Mais c’est le dossier le plus chaud, à savoir celui de l’immigration, qui a réellement scandalisé Bossi et son parti. Sarkozy et Berlusconi ont simplement décidé d’envoyer une lettre à la Commission européenne pour solliciter une révision du traité de Schengen qui régule la circulation des personnes dans l’espace européen. Pourquoi? Parce que l’Italie a accordé aux immigrants tunisiens débarqués à Lampedusa un permis provisoire de séjour valide six mois dans tout l'espace Schengen. La France a contesté la validité de ce document, fermé le poste de Vintimille aux Tunisiens et rétabli les contrôles sur toute sa frontière avec l’Italie pour endiguer le flux d’immigrés.

De là est né le contentieux qui envenime les relations déjà brûlantes entre les deux pays ces dernières semaines. La Commission européenne ayant reconnu à la France le droit de refouler les clandestins en provenance d’Italie, le ministre de l’Interieur Roberto Maroni s’était alors exclamé: «Si c’est ça l’Europe, mieux vaut en sortir». Et Maroni appartient lui aussi à la Ligue de Bossi.

Echec Berlusconien

Face à cette situation, quelle solution Berlusconi a-t-il donc trouvé? Envoyer une lettre à la Commission en demandant la révision du traité de Schengen, soit exactement ce que voulaient les Français —lesquels avaient déjà révisé de fait les accords en fermant Vintimille. En somme, un repli sur toute la ligne rendu presque grotesque lorsque le président du Conseil italien a reconnu les bons arguments du président français.

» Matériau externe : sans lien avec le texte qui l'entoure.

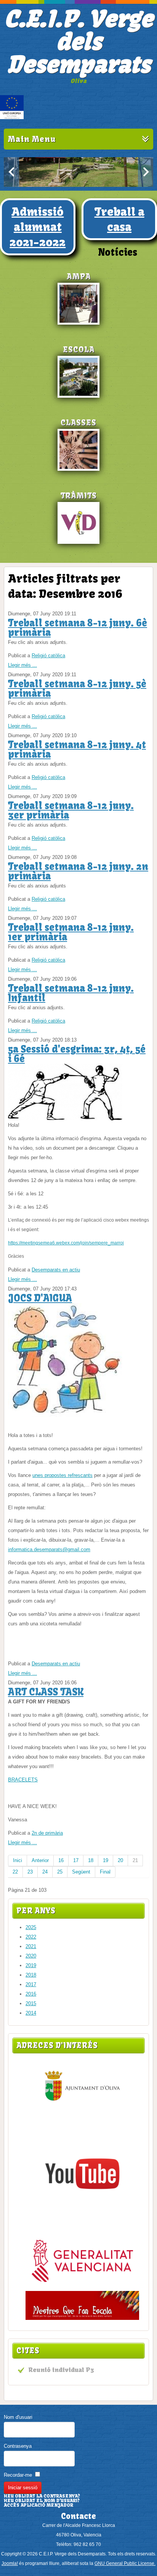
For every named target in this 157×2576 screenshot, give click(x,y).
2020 (31, 1956)
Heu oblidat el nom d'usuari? (42, 2500)
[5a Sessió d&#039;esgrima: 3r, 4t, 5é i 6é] (65, 1119)
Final (105, 1872)
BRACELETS (23, 1780)
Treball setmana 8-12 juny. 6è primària (77, 628)
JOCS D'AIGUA (40, 1298)
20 (120, 1860)
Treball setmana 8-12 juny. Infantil (71, 993)
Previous (11, 172)
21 (135, 1860)
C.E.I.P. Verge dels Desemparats (78, 42)
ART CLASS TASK (45, 1692)
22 (15, 1872)
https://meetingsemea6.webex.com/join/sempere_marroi (66, 1243)
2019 (31, 1965)
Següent (81, 1872)
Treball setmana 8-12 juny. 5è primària (77, 688)
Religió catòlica (48, 655)
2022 (31, 1937)
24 (45, 1872)
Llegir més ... (22, 665)
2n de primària (47, 1833)
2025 (31, 1927)
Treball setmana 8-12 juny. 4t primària (77, 749)
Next (145, 172)
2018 (31, 1975)
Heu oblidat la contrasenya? (42, 2496)
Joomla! (10, 2563)
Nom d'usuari (18, 2417)
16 (61, 1860)
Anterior (40, 1860)
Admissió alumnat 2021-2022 (38, 226)
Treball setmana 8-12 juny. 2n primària (78, 871)
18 (90, 1860)
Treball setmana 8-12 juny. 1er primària (71, 932)
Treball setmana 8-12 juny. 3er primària (71, 810)
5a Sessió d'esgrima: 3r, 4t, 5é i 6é (77, 1054)
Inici (17, 1860)
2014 (31, 2013)
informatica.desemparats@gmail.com (49, 1549)
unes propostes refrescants (62, 1475)
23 (30, 1872)
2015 (31, 2003)
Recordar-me (18, 2475)
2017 (31, 1984)
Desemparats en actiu (56, 1270)
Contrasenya (18, 2446)
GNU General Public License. (125, 2563)
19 (105, 1860)
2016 (31, 1994)
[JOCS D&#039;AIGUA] (65, 1415)
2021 (31, 1946)
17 (75, 1860)
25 (59, 1872)
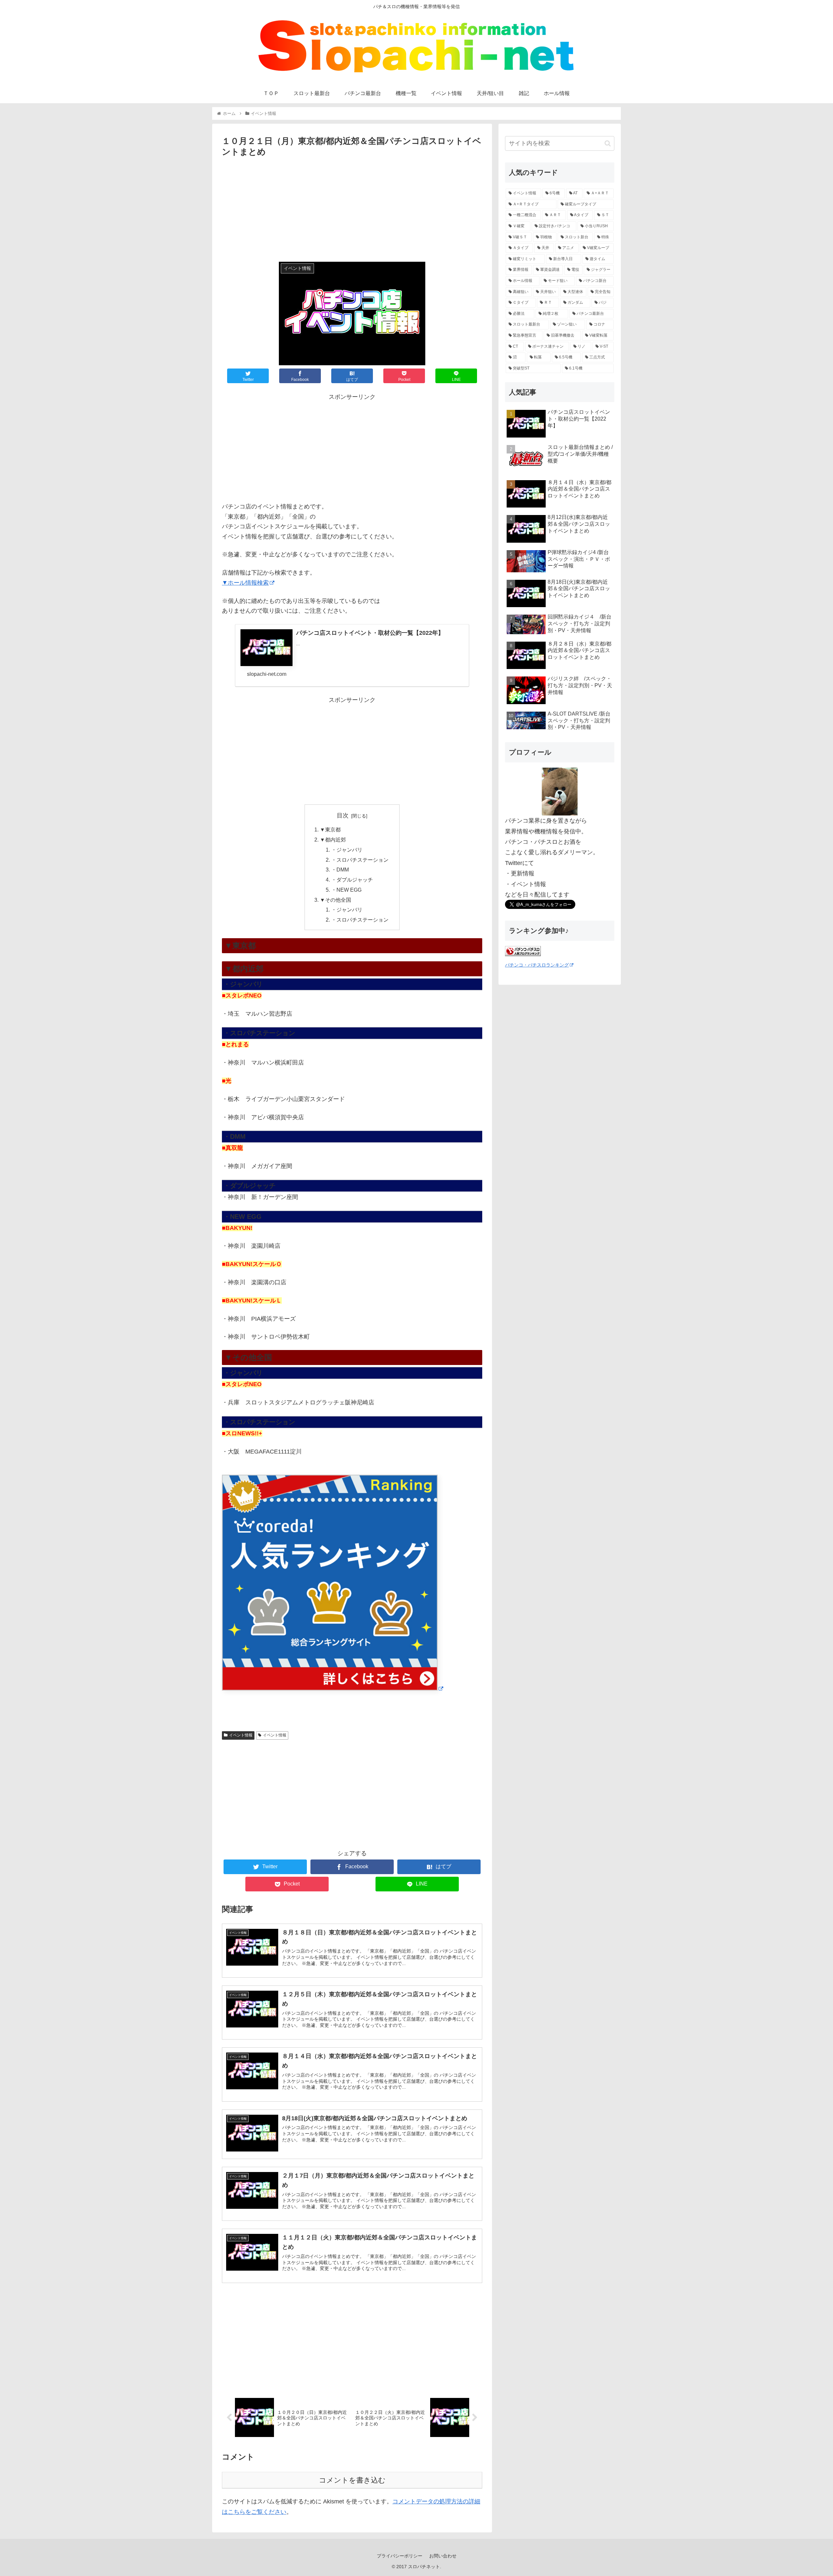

Si Sarkozy doit se prémunir chez lui de la compétition avec le Front national, Berlusconi a l’épine de la Ligue du Nord dans le pied. La différence —fondamentale— est que madame Le Pen n’est pour le moment qu’une adversaire politique en compétition avec Sarkozy sur le terrain électoral. Bossi, lui, est le principal allié de Berlusconi au sein du gouvernement; l’homme qui lui permet de garder solidement en main (d’un point de vue électoral) le Nord de l’Italie, où la Ligue recueille près de 20% des suffrages.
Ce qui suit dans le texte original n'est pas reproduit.